US Democrats introduced the Theraputic Fraud Prevention Act of 2017 this week, legislation which if passed would render 'gay cure' therapies, advocated by some Christian conservatives, as illegal.
Representative Ted Lieu, who introduced the bill, told the Washington Post: 'The bill is very simple. It says it is fraud if you treat someone for a condition that doesn't exist and there's no medical condition known as being gay.
'LGBTQ people were born perfect; there is nothing to treat them for. And by calling this what it should be, which is fraud, it would effectively shut down most of the organisations.'
In a Facebook post responding to the news today, evangelist and Samaritan's Purse president Graham said: 'Now Democrats are proposing a bill to ban conversion therapy in the United States, saying that LGBTQ people were born perfect. Actually, they are very misled. We were all born imperfect, with sinful natures – yet loved by God who offers us forgiveness and wholeness through faith in His Son, Jesus Christ.

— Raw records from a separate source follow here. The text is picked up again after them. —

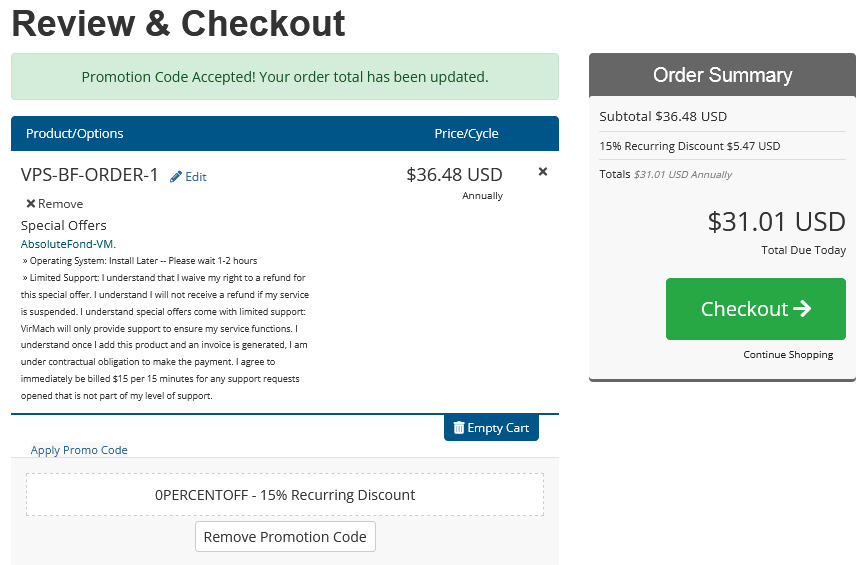
Task: Select the VPS-BF-ORDER-1 product title
Action: (89, 175)
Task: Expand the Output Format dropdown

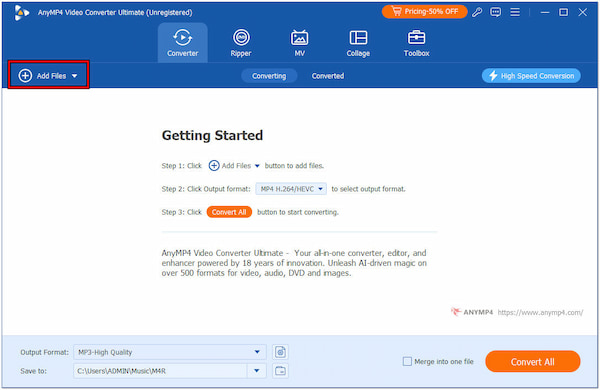Action: [257, 352]
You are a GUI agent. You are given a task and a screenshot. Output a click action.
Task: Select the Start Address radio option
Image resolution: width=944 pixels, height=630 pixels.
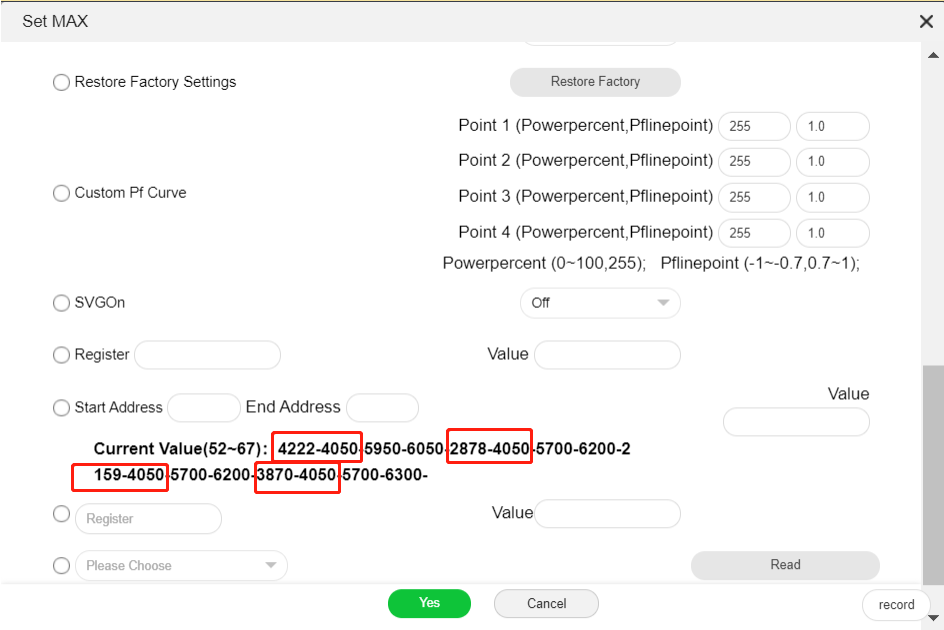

'Homosexuality is defined by God as sin, an abomination to Him. There's one "conversion therapy" that works for all sin, and that is asking Jesus Christ to come into our hearts. He can transform and heal our lives, making us new. The Bible tells us, "Therefore, if anyone is in Christ, he is a new creation. The old has passed away; behold, the new has come" (2 Cor. 5:17).'
Although homosexuality was technically defined as a mental disorder among US medical professionals until 1973, the practice of 'conversion therapy' is now widely decried by medical, psychological and equality groups as harmful and abusive. It was alleged that Vice President Mike Pence had been an advocate of conversion therapy, a claim his press secretary has denied.
Although the practice is aligned with strand of socially conservative Christianity, many conservatives, like Southern Baptist Al Mohler, have still condemned it. Former 'ex-gay cure' advocates have also opposed it, describing the 'terrible' damage it can do to individuals.